When I finally got tested, I was shocked when I found out I was negative. It didn't seem possible. I saw it as an undeserved gift. I had taken huge risks and avoided infection. I vowed to be safe always. If I had made it through my most promiscuous period in the early eighties in New York without contracting HIV, I owed it to myself to stay negative.
And that's a vow I have repeated to myself every time. Every time I have broken my rules, crossed a line, taken a risk I promised myself I wouldn't. Every time I contract some other STD and, while at the clinic, have to take an HIV test, I make the same deal with myself: "If I'm negative, I'll never do anything risky ever again." It's a bad deal. Any deal involving sexual abstinence is a bad deal. Sexual desire cannot be subjected to contracts.
This morning at the clinic they told me I didn't need to do the HIV test since I had tested so recently. They treated me for the other thing and sent me home feeling like a disappointing child.

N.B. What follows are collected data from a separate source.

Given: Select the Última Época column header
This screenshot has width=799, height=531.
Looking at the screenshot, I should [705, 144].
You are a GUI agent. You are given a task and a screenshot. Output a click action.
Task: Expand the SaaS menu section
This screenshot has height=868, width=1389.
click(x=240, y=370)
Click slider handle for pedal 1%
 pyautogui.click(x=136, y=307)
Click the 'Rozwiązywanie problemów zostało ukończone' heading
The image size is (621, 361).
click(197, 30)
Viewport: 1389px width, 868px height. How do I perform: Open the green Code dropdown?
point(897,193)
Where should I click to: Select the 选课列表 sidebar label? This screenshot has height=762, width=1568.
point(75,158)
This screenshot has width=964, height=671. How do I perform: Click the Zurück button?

I want to give up sex. For a while. I don't want to feel that feeling again.
When J. and I lived in Nashville (1998 - 2000), we made friends early on with S's family. They went to our church. Her parents are a few years older than us, S was 13 at the time, and her sister was 11. Sometimes I find myself referring to the girls as "our friends' daughters," and other times I call their parents "our friends' parents." They came as a unit; it was more like being friends with a family than having individual relationships with them.
It was a great evening. I almost always find people in their twenties fascinating, but S and her friends are especially interesting, funny, smart. It's such a great age to be. Pretty often I feel like I have much more in common with people in their early twenties than I do with most people my age.
The food was delicious and easy, since I had everything ready to throw together at the last minute. Or, I should say, it was easy to throw everything together at the last minute, because I spent the afternoon getting everything ready.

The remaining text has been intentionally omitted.